Saturday, July 3, 2010

Who am I?

That is the question a friend and I were discussing earlier in the week. I thought a bit and came up with what I thought was a pretty decent answer. I won't divulge it all - I want to remain a bit mysterious! But the gist of it was :
--I am a struggling Christian woman learning daily how to accept God's forgiveness as well as how to forgive myself, I am a mother of 4 that would lay down my life for my children's. I love passionately and hurt deeply. I would do anything I could to help out a friend and I would never turn my back on a stranger.--

Like I said, there was more, but that will remain the mystery that is Amanda.

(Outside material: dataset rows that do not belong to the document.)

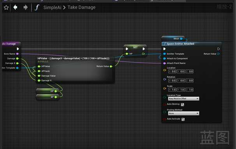Click Take Damage node execution output pin
236x149 pixels.
click(18, 49)
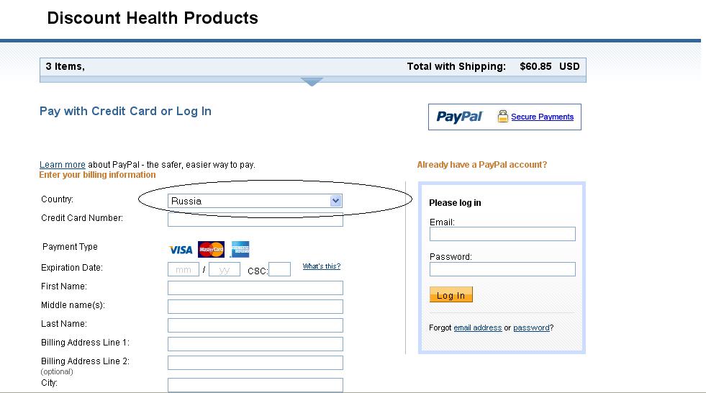Open the Secure Payments link
The height and width of the screenshot is (393, 706).
click(542, 117)
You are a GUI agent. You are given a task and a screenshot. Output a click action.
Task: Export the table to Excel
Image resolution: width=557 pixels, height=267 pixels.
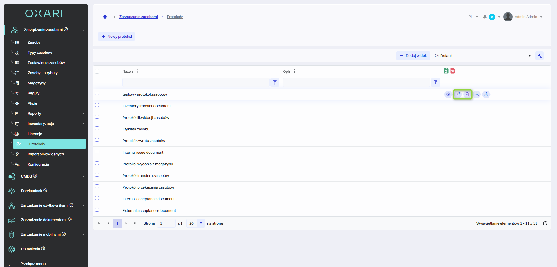[446, 71]
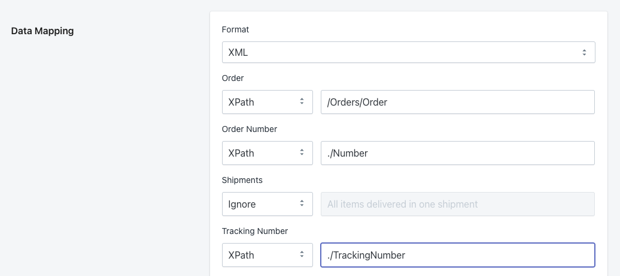Viewport: 620px width, 276px height.
Task: Click the Order field label
Action: click(233, 78)
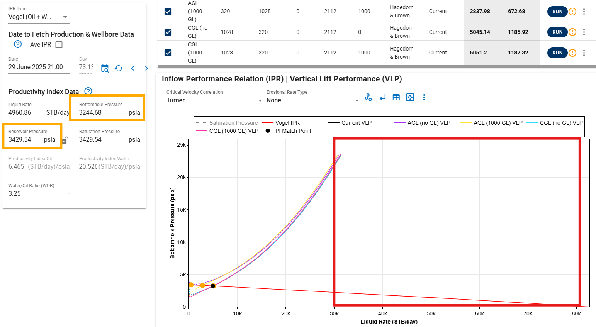Open the table view icon above chart
Image resolution: width=596 pixels, height=327 pixels.
pos(396,97)
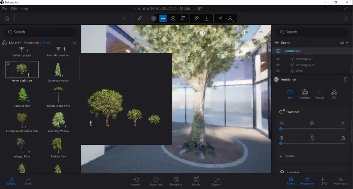Hide the Olive scene item
This screenshot has width=353, height=189.
(x=278, y=71)
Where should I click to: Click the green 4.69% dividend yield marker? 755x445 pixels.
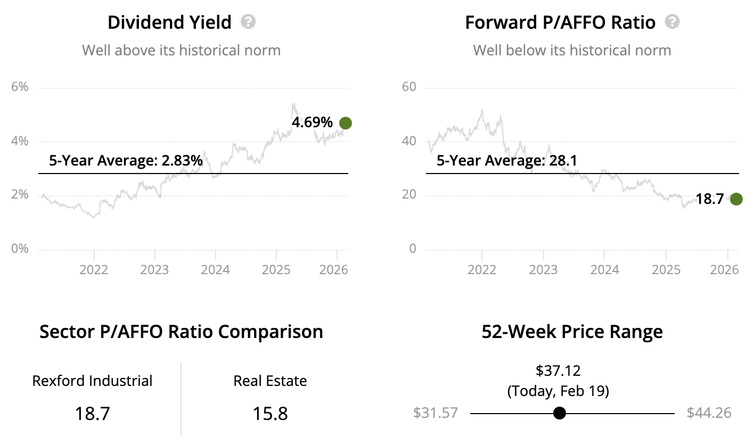point(346,123)
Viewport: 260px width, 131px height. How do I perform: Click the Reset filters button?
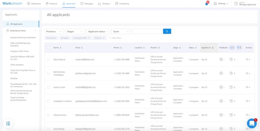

These past few weeks I have experienced a myriad of emotions. I have been angry, hurt, depressed, happy, relieved, anxious, and puzzled to name a few. The whirlwind of emotions is reminiscent of what I felt after my dad died. Not knowing how to claim and accept the feelings, just having them fly around me. That lack of control is frightening. I don't like going almost manic. One minute happy the next angry..... Having no idea when the mood's will change. But that is what I have been dealing with. And it blows, big time.

Decisions that I have made lately have not come without great emotional cost for me and for my family. I had to weigh the effects of my choices carefully and in the end I believe I have done what is best. I have been shunned, I have been criticized, I have been called hurtful, hateful names. If I wasn't already broken, I would have been by those few people. God knows my heart. God knows my situation and He has placed people in my life at the right moments. I have been blessed with an amazing support system, somewhat surprising, but that is God. He does what He knows is best not what we think is.

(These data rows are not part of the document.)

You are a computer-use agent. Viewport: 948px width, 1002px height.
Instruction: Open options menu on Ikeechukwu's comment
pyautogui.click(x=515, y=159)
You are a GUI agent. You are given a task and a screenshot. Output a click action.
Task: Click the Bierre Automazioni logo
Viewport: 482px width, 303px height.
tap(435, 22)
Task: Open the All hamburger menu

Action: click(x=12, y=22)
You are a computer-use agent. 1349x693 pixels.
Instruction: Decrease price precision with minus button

I know that the description of who I am will change due to this time in my life. I think it is only going to get better. I am going to be able to say "I am a STRONG Christian woman who knows she is forgiven and who has forgiven herself!" I will see great moves in my life, whether it be in the form of a reconciled marriage, a new relationship, strong friendships... I will gain confidence, I will gain a love for me, and I will gain, most importantly, a beautiful relationship with God. I am confident of these things.

6 comments:

Creative Play Child Care said...

Still praying

Crystal said...

Great post Amanda. I too learned alot about myself thru my separatin and divorce process. You can't pay attention to the people who wanna tear you down. You beat yourself up enough as it is and so did I. Leaving a marriage is painful and hard and the most difficult thing I ever had to go thru. You want so badly to feel what you are "supposed" t feel and be able to provide the family that everyone expects you to but when you have been thru so much hurt and turmoil and most of the turmoil and pain is from the personal stuff that we don't share with alot of people so they do not understand. Its so hard! But I tell ya this, I have learned who my true friends are and am very very Blessed with the people who are in my life just as you are. I don't know what I would have done without them.

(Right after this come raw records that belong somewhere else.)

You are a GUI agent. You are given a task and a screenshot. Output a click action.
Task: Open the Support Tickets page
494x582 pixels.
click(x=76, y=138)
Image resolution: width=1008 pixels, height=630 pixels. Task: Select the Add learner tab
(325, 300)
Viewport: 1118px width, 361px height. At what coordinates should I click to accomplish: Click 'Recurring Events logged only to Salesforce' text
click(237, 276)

The truth is Amanda, leaving a marriage is a loss, not a death of a loved one but a loss just the same. A loss for you, for Sean, and for your children. Everyone is a ball of different emotions and everyone needs time to adjust and settle things in their own heads and hearts. It takes a while but if its the right thing for you, then it will all fall into place. It has for me and whether you repair your marriage or leave it, I want that same peace for you. I love you, support you, and am here for you.

kellerie said...

you are a fantastic friend. you are a wonderful person who is loving and kind to everyone she meets. you are a klutz, but you are able to laugh at yourself and keep on trying. you are stronger than you let yourself believe. you will learn from this, and you will be a better you because of it. just remember "you go nowhere by accident." God has put you here, and God will help see you through.

Carrie said...

I think of you everyday and I pray for you and your family to get through this .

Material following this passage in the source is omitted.